Recent Renovations to Our Historic Church Building
Our church building has been recently restored to its original state. Read a Rappahannock Times article published during the project.
Rappahannock is one of the oldest churches of the Disciples of Christ. Both Thomas Campbell and Alexander Campbell, his son, who were among the leaders in the Restoration Movement, toured and preached extensively in eastern Virginia in 1830 and 1831. During this period, Alexander Campbell resided in Richmond for many months while attending the Constitutional Convention of 1830 of which he was a member. The Campbells advocated religious reforms, preaching that the church should be one, and that its teachings should be those of Christ and the Apostles as set forth in the New Testament, not based upon creeds or theology.

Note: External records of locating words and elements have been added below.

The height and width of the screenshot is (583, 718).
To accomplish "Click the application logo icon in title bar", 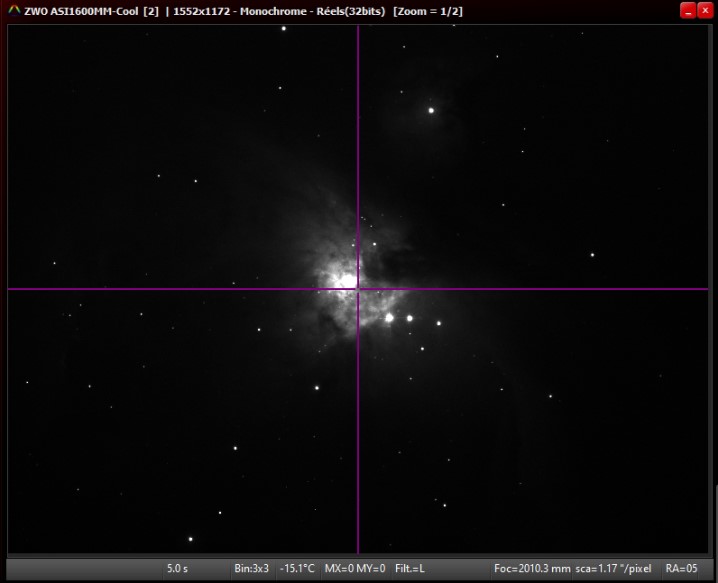I will [x=14, y=11].
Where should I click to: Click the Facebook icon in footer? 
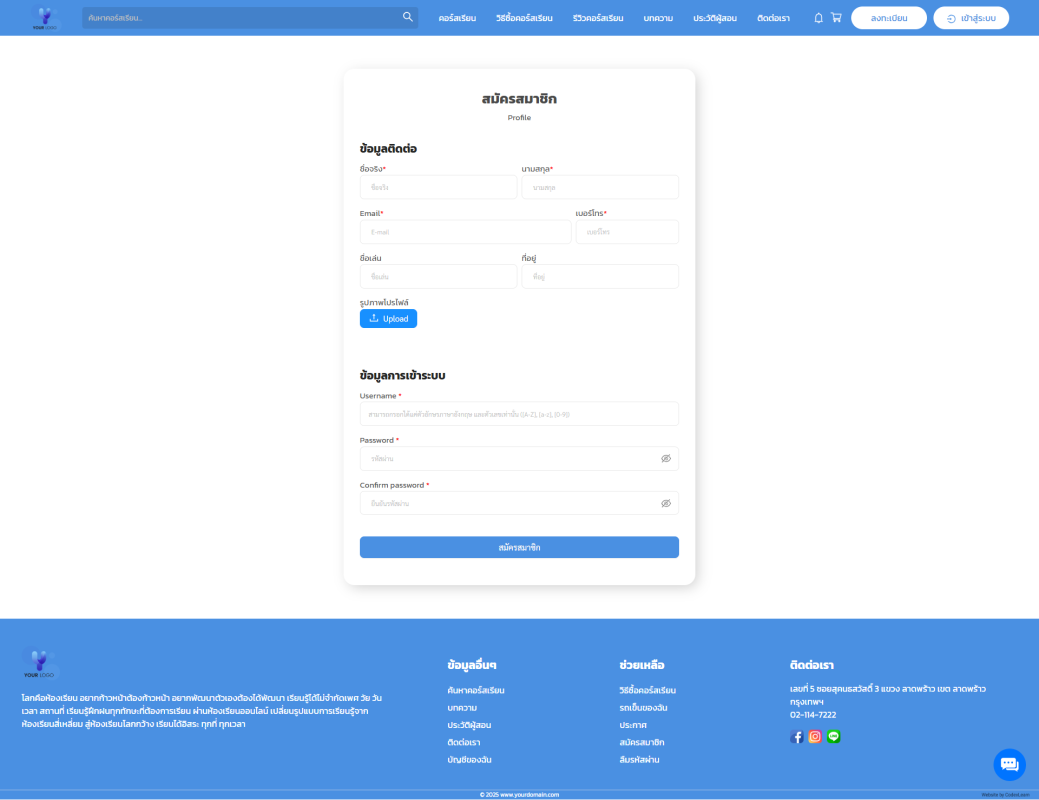(x=797, y=737)
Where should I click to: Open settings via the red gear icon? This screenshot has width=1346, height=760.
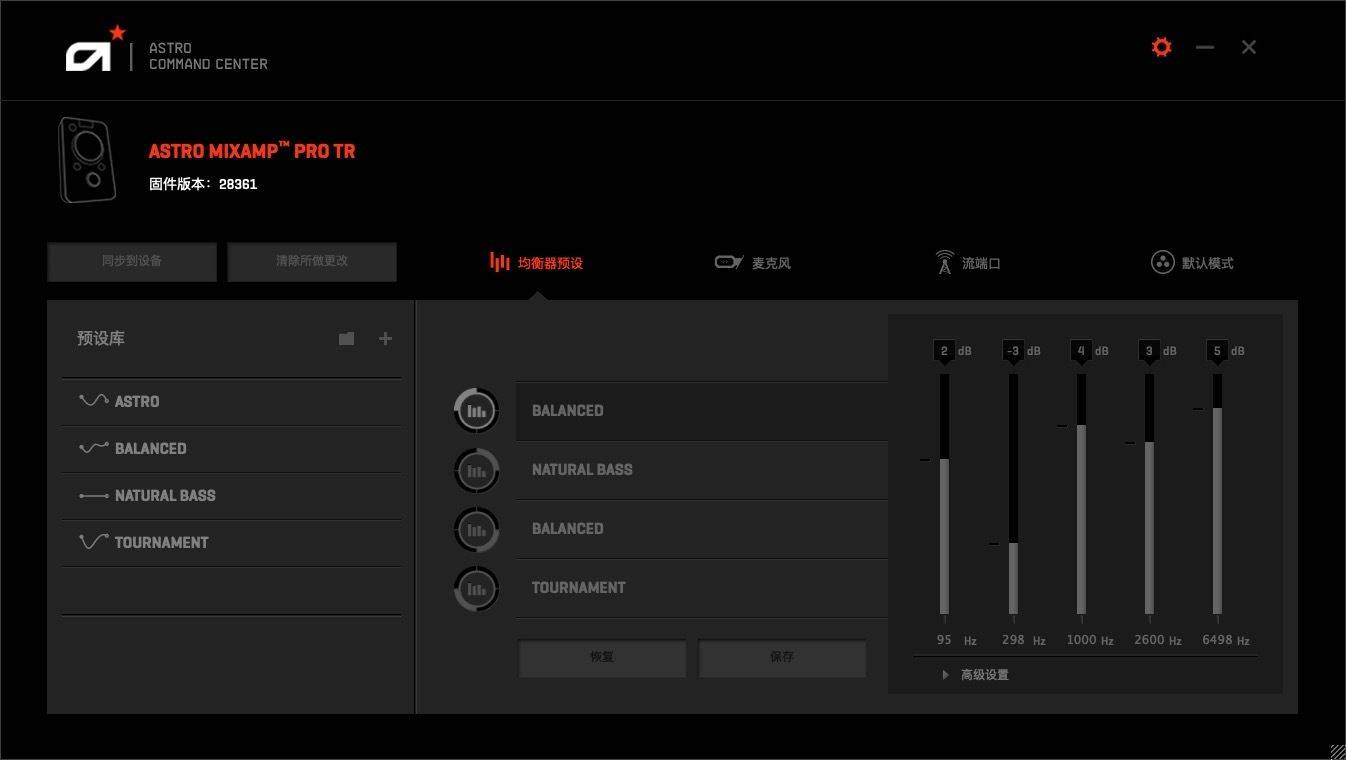coord(1161,47)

Rappahannock Church was founded in 1832, probably first meeting in the homes of its members. On January 10, 1834, Robert and Tabitha Sewell conveyed to E. Joseph Pitts and Thomas Henley, Trustees of Rappahannock Church, one acre of land which comprises a portion of the present church lot. A building was erected on this lot which was known as "Rappahannock Meeting House." In 1858, the congregation having grown substantially, a need was found for a larger building. Washington L. Clark, Architect, and Dr. Leonard Henley, Builder, were commissioned to construct the present building where services were first held on the fourth Sunday in May 1861. The building is of Roman design, reflecting a Colonial influence in the interior. The stately structure is testimony to the prosperity of mid-nineteenth century Tidewater Virginia.
Among the early leaders of the Disciples was Peter Ainslie, father of Peter Ainslie II and grandfather of Dr. Peter Ainslie who became a national and international leader for Christian unity. The first officials of the church were Thomas M. Henley and John Richards, elders, and Peter Trible, Peter I. Derieux and Christopher Browne, deacons. In 1835, Christopher Browne was elected elder and Edward Macon Ware I and Muscoe Garnett, Sr., were made deacons.
Judge Muscoe Garnett of "Ben Lomond" gave the original communion service and the communion table. Edward Macon Ware I of "Bellevue" gave the pulpit sofa, and Dr. Leonard Henley presented the gallery clock. Through the years Rappahannock has been the recipient of other significant gifts.
Among the ministers of the Brotherhood reared in or ordained through the Rappahannock congregation are: John M. Trible, Elmore Dunn, Peter Ainslie, John T. T. Hundley, Ritchie Ware, Francis H. Scott, Maury Hundley, Jr., Roy M. Parker, Edward H. Parrish III, William C. Allen and Kenneth C. Wilbur.